Perkins-Valdez is a New York Times bestselling author and associate professor of literature at American University. She previously served as board chair for the PEN/Faulkner Foundation. Her previous novels were widely acclaimed, including Wench (2010), which explores the dilemmas faced by four enslaved Black women as they contemplate a risky flight to freedom, and Balm (2015), a novel that follows three Black women in the aftermath of the Civil War. Perkins-Valdez’s ability to craft compelling narratives that capture problematic episodes of American history is on full display in Take My Hand.

Take My Hand is a fictionalized account of the events behind a federally funded program that led to the sterilization of over 100,000 women, most of whom were poor and Black or Latina. Often, consent for these procedures was obtained from guardians who were functionally illiterate, or it was collected through coercion. Relf v. Weinberger was filed by the Southern Poverty Law Center in response, which eventually led a federal court to acknowledge and condemn the practice of involuntary sterilization. The novel paints a similarly compelling and tragic legal narrative.

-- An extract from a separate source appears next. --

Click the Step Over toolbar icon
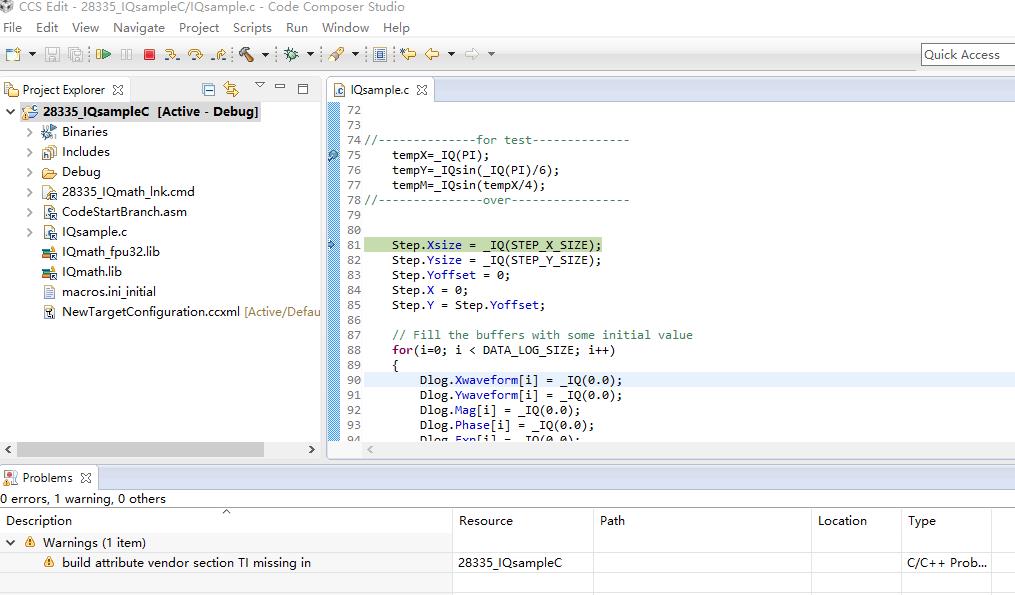The width and height of the screenshot is (1015, 595). (195, 54)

Perkins-Valdez chronicles this saga from the perspective of Civil Townsend, a Black nurse in post-segregation Alabama charged with birth control administration for two young girls, India and Erica Williams. After tubal ligation was performed on the Williams sisters at the direction of Civil’s employer, she struggles to reconcile her own moral obligations, her professional responsibility, and her burgeoning sense of regret. Issues of medical ethics, informed consent, reproductive rights, and eugenics abound, providing many important opportunities for discussion.

This year, our Law & Literature Seminar will be guided by Allison Weiss, professor of practice. Weiss teaches legal writing and prison litigation in W&L’s School of Law. She will be joined by a team of experts as we consider this outstanding novel. As a bonus to practicing attorneys, the 2024 program will seek approval for two hours of Continuing Legal Education ethics credit. This program is open to everyone interested in literature—you do not need to be an attorney to attend.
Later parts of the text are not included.